Jeff Schick, IBM's vice president of social software, says that one of the most powerful things social-media tools do is "connect the people that need to know with the people that do know. Really remarkable things can happen when you open up who you listen to."

San Jose, Calif.-based Fireclay Tile, for instance, was a money-losing manufacturer of decorative tiles made from recycled granite dust, porcelain and glass when Eric Edelson joined the company as a co-owner in 2009. He immediately began using Salesforce software to mine Twitter, Facebook and LinkedIn for profiles of architects and designers who might be interested in specialty tiles.

Edelson's sales staffers were able to zero in on a prospective client's past projects, awards, design style and industry connections. Instead of making an initial contact by e-mail or a phone call, sales staffers typically begin by following and re-Tweeting a prospect's Twitter postings. The goal: to establish credibility, start an online conversation and eventually suggest Fireclay tiles as a good fit for that person's projects.

As a result of those and other efforts, Fireclay has nearly doubled in size in the past two years, growing to 40 employees and nearly $3 million in annual sales, and is now operating in the black.

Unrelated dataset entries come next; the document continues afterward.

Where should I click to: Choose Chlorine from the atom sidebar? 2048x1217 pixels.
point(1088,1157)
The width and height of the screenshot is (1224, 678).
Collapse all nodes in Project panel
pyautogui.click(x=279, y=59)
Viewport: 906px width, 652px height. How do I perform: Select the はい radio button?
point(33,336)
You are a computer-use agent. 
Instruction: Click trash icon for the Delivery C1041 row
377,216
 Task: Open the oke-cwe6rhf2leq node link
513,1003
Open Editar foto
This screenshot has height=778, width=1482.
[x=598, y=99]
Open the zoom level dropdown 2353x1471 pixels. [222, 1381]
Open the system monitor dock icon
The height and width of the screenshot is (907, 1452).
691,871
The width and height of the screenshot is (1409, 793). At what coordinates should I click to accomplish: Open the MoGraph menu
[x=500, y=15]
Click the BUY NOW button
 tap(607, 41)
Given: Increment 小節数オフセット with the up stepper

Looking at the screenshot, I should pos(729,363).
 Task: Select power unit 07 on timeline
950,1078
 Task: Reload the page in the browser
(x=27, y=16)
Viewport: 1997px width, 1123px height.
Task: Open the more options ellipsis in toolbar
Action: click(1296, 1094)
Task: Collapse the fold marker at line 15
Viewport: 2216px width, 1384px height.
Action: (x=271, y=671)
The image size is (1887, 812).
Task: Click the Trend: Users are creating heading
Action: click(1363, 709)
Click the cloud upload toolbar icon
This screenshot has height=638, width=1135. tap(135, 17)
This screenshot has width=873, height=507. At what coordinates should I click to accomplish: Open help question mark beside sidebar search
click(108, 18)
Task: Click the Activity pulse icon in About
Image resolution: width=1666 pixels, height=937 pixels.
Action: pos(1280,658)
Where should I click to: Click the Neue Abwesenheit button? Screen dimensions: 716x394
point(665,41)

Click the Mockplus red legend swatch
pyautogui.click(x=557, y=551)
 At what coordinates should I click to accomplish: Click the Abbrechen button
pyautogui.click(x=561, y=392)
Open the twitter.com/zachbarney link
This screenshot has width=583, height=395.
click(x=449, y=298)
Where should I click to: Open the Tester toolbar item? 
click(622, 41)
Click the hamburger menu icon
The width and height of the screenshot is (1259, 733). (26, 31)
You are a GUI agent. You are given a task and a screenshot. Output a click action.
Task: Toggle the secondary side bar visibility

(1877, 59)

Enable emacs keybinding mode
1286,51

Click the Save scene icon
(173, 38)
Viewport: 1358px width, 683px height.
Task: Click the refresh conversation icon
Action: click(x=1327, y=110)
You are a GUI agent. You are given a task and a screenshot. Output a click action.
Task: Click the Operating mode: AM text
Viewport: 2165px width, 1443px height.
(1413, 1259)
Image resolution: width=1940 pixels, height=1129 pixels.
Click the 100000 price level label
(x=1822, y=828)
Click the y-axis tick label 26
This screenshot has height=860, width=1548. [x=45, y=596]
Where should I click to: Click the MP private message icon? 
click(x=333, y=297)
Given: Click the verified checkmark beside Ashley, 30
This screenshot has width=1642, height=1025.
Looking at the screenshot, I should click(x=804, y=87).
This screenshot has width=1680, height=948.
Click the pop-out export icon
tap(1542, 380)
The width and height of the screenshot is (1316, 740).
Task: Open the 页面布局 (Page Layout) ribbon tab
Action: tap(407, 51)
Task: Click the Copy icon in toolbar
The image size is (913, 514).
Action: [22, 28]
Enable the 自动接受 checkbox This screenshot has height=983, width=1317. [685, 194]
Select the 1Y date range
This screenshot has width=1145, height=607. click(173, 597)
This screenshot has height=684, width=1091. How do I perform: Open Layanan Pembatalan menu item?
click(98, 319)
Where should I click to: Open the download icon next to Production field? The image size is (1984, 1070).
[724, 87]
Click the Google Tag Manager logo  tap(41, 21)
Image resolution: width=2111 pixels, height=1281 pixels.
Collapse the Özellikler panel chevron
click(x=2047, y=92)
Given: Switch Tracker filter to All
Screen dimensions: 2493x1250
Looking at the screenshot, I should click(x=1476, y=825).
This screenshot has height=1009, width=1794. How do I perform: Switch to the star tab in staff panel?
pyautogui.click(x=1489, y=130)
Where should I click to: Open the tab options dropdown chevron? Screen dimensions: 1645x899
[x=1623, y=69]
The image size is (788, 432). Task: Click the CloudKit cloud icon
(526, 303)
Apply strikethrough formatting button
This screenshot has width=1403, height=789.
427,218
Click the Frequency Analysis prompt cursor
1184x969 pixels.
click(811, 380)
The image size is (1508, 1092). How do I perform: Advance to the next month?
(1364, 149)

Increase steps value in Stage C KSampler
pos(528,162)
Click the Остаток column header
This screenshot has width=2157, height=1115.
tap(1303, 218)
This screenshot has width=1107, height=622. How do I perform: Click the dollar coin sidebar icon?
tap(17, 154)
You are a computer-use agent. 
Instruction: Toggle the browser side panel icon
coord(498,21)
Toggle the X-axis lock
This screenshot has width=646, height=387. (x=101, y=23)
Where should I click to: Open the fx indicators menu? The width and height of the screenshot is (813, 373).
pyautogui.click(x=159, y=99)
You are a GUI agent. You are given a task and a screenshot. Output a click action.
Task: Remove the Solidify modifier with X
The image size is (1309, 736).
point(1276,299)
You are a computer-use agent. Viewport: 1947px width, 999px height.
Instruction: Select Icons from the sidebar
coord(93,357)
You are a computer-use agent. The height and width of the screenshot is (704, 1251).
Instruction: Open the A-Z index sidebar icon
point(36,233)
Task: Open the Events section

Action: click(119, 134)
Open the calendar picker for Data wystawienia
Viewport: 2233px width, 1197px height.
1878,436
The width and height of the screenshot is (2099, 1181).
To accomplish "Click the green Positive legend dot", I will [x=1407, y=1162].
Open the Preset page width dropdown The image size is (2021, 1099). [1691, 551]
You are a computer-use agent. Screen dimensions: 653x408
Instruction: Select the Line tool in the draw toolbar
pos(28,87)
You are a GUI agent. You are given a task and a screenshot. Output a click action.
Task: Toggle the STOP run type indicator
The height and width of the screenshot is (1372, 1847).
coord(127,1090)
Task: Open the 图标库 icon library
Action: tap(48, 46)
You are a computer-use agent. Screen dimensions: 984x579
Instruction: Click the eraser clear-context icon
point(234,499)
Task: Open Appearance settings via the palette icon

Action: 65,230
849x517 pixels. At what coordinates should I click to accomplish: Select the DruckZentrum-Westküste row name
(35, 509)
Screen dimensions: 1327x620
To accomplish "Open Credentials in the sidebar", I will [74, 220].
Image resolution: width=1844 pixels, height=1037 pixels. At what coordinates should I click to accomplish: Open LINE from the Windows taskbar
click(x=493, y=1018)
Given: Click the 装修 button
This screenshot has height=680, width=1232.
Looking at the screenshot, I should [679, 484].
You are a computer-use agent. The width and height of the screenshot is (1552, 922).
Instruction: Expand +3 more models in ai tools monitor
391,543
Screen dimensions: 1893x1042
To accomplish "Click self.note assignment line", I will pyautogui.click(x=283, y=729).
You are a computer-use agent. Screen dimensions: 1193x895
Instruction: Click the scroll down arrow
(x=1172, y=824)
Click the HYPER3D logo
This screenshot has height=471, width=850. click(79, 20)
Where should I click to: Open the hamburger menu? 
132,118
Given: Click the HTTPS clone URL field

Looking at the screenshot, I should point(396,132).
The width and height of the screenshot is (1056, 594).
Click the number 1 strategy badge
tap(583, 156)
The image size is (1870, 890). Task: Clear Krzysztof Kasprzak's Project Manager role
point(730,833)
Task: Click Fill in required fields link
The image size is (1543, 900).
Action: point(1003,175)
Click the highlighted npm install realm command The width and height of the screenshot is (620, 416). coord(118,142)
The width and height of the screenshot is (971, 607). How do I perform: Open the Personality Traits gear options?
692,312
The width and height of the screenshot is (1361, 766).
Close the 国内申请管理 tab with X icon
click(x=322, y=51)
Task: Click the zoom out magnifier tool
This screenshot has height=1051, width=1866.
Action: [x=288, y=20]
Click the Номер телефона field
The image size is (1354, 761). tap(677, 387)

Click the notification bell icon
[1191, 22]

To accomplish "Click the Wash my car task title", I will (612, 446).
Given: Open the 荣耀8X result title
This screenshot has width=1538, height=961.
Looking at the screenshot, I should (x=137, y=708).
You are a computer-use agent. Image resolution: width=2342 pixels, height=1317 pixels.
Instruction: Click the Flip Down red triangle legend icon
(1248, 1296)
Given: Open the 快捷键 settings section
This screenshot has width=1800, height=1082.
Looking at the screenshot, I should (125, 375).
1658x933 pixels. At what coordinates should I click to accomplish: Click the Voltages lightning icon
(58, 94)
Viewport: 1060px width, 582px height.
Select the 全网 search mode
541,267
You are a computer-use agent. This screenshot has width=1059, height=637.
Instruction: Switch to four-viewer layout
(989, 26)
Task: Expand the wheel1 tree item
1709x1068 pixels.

"The opportunity to establish new relationships is so much more possible," Edelson says. "On Twitter or Facebook, people can stumble upon you, and it's so much easier for other people to promote your business."

Edelson stresses that it remains incumbent on Fireclay, or any company using social-, to deliver attentive customer service and a high-quality product.

"It's all about: How do we follow up quickly, get that person interested in our product and really make them a customer?" he says. "You can quickly go from a random interaction to having a business relationship with someone you really didn't know existed five minutes before."